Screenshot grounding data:
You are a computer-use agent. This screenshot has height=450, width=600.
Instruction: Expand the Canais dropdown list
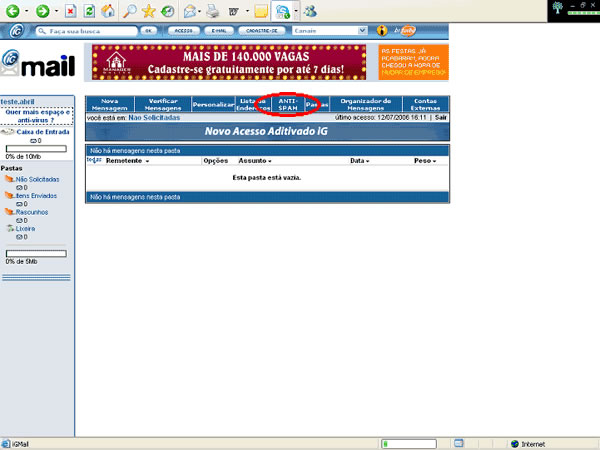point(361,31)
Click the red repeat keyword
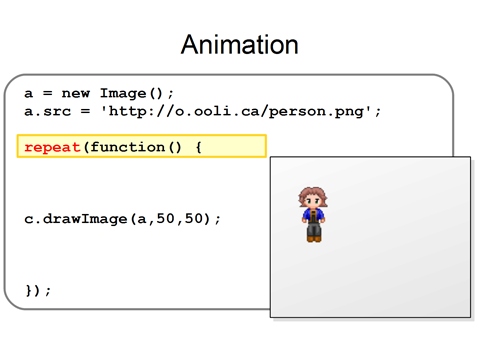This screenshot has width=480, height=360. pos(52,147)
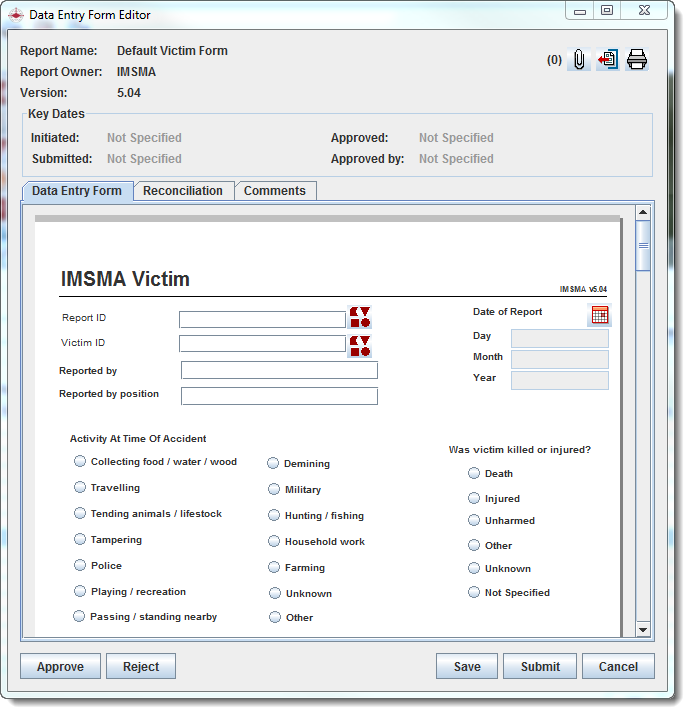Click the paperclip attachments icon
The height and width of the screenshot is (714, 690).
(x=579, y=60)
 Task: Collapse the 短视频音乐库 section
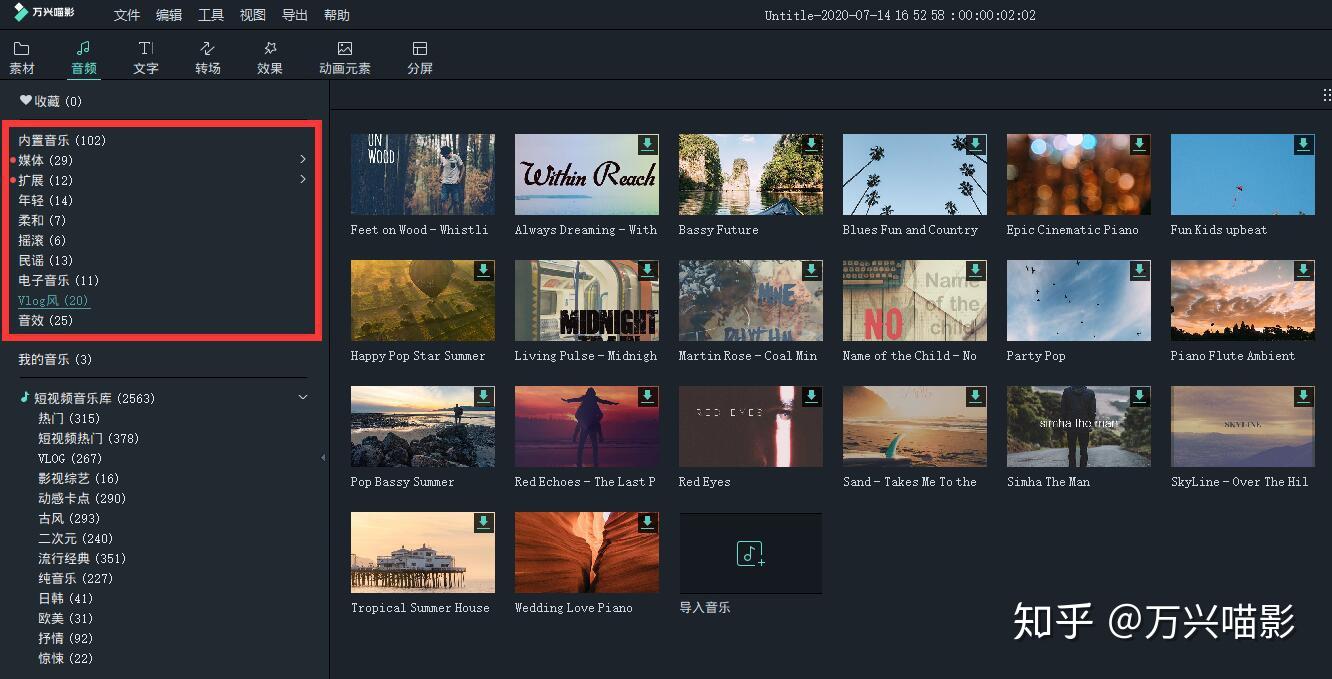303,397
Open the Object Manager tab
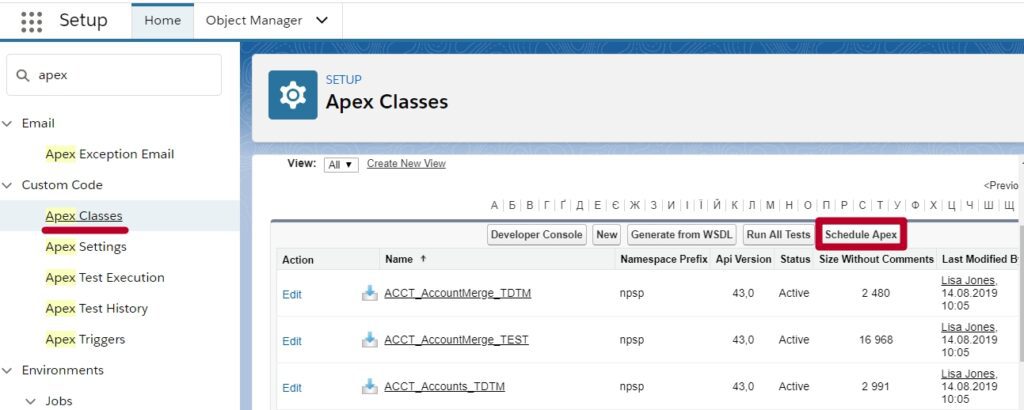The image size is (1024, 410). [x=254, y=20]
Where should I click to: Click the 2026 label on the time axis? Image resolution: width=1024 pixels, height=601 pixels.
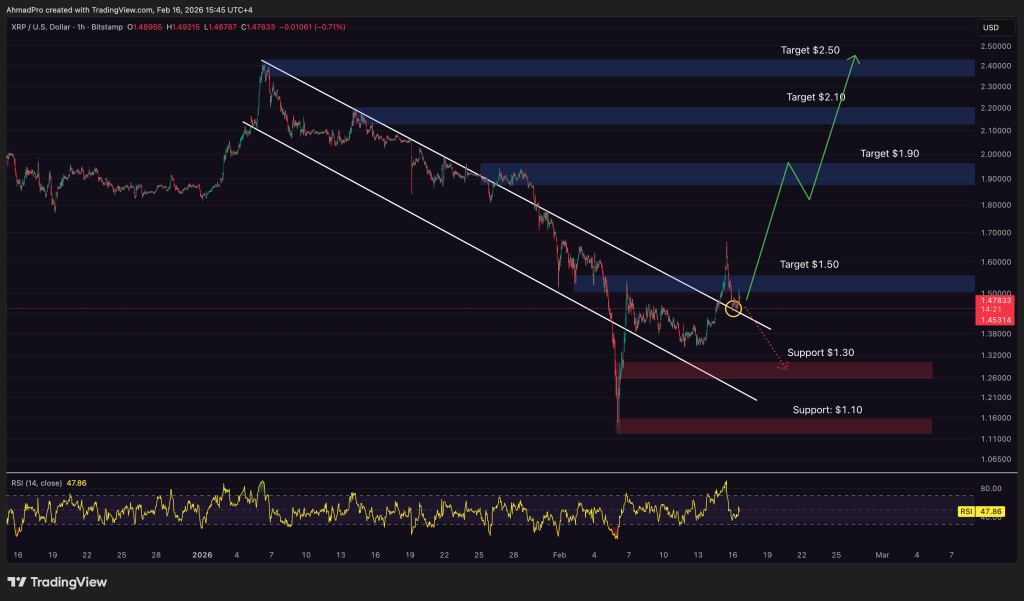203,554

→ **THE PROBLEM**
Retyped exactly, the lines from the one holding "Click the red repeat keyword" through the last line of the data above are the whole answer. Pictures stay out.

→ **EXERCISE SOLUTION**
Click the red repeat keyword
This screenshot has width=480, height=360. pos(52,147)
Click the paperclip attachments icon
The height and width of the screenshot is (714, 690).
(x=579, y=60)
 Task: Collapse the 短视频音乐库 section
303,397
Open the Object Manager tab
The image size is (1024, 410). [x=254, y=20]
Where should I click to: Click the 2026 label on the time axis? Image resolution: width=1024 pixels, height=601 pixels.
203,554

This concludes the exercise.